An underlayer formed by using an underlayer-forming composition containing a component (A) comprising a compound represented by the following formula (1) and / or a partially hydrolyzed condensate thereof, and represented by the following formula (2) A water repellent layer formed using a composition for forming a water repellent layer comprising the component (B) comprising the compound and / or a partially hydrolyzed condensate thereof,
A substrate with a water repellent film.
X ¹ ₃ Si— (CH ₂ ) _m —SiX ¹ ₃ (1)
(However, in the formula (1), X ¹ each independently represents a hydrolyzable group or a hydroxyl group, m is an integer of 1 to 8.)
R ³ — (SiR ² ₂ O) _k —SiR ² ₂ —Y ¹ —Si (R ¹ ) _{3 -n} (X ² ) _n (2)

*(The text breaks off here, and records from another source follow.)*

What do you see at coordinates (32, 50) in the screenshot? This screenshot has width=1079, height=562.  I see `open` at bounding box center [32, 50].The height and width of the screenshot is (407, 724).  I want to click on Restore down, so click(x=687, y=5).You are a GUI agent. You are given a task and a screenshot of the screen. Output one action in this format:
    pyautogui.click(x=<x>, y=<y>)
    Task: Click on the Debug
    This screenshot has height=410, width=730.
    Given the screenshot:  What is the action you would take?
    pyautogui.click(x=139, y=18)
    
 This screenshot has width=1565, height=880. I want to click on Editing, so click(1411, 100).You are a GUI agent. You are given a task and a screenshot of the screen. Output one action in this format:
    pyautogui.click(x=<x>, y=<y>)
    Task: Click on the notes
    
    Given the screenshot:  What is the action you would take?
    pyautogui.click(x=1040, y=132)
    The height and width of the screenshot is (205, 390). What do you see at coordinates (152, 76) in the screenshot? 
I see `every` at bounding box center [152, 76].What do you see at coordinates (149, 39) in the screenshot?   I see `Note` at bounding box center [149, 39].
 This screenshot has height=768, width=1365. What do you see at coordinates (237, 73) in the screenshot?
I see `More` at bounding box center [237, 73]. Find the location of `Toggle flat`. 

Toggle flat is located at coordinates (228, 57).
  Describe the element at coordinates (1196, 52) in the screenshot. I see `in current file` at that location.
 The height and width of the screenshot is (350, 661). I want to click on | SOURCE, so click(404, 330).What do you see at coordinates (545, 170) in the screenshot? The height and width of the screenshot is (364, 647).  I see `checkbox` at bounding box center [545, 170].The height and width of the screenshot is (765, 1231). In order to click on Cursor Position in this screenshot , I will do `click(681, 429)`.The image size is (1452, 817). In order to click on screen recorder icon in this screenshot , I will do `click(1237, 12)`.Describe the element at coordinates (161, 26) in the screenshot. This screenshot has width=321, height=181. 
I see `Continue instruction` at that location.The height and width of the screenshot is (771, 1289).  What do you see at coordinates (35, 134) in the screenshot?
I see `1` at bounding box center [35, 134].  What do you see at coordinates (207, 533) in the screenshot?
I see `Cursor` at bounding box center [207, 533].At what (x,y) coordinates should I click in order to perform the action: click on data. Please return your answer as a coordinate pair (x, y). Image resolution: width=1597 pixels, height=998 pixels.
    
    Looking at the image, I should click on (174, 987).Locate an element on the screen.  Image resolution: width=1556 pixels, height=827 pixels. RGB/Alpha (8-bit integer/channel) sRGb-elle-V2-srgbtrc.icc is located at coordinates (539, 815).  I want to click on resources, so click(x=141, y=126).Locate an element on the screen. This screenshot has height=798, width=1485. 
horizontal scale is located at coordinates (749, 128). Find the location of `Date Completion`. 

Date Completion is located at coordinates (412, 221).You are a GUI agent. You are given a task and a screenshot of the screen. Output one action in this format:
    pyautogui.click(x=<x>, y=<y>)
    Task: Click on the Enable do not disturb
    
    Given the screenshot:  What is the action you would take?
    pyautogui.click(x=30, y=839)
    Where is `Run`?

(In the formula (2), R ³ represents an alkyl group having 10 or less carbon atoms or —Y ¹ —Si (R ¹ ) _3-n (X ² ) _n group, and R ² each independently represents a carbon atom. An alkyl group having a number of 3 or less, Y ¹ is independently an alkylene group having 2 to 4 carbon atoms, R ¹ is independently a monovalent hydrocarbon group, and X ² is independently hydrolyzed. Represents a decomposable group, k is an integer of 10 to 200, and n is an integer of 1 to 3.) The underlayer-forming composition includes the component (A) and the component (C) composed of a compound represented by the following formula (3) and / or a partial hydrolysis condensate thereof, or the component (A) The substrate with a water-repellent film according to claim 1, comprising a partial hydrolysis cocondensate of a component and the component (C) (however, the component (A) and / or the component (C) may be included).
Si (X ³ ) ₄ (3)
(However, in formula (3), X ³ each independently represents a halogen atom, an alkoxy group or an isocyanate group.)   The content ratio of the compound-derived component represented by the formula (1) and the compound-derived component represented by the formula (3) in the composition for forming an underlayer is [the compound-derived component represented by the formula (1) The substrate with a water-repellent film according to claim 2, wherein the mass ratio represented by: the compound-derived component represented by the formula (3)] is 0.1: 0.9 to 0.9: 0.1.   The content ratio of the compound-derived component represented by the formula (1) and the compound-derived component represented by the formula (3) in the composition for forming an underlayer is [the compound-derived component represented by the formula (1) The substrate with a water repellent film according to claim 3, wherein the mass ratio represented by: the compound-derived component represented by the formula (3)] is 0.1: 0.9 to 0.6: 0.4. In the formula (1), X ¹ is an alkoxy group or an isocyanate group, m is an integer of 1 to 3, the water-repellent film-coated substrate of any one of claims 1-4. In the formula (2), R ² is a methyl group, R ³ is a linear alkyl group having 5 or less carbon atoms, X ² is a chlorine atom, and k is an integer of 10 to 150. , N is 3, The substrate with a water-repellent film according to claim 1.   The composition for forming an undercoat layer has a total solid content substantially consisting of only the compound-derived component represented by the formula (1), or the compound-derived component represented by the formula (1) and the formula (3). The substrate with a water-repellent film according to any one of claims 1 to 6, comprising only a compound-derived component represented by formula (1).   The substrate with a water-repellent film according to claim 1, wherein the composition for forming a water-repellent layer has a total solid content substantially consisting only of the component (B).   The substrate with a water-repellent film according to claim 1, wherein the substrate is made of glass.   An article for transport equipment comprising the substrate with a water-repellent film according to any one of claims 1 to 9.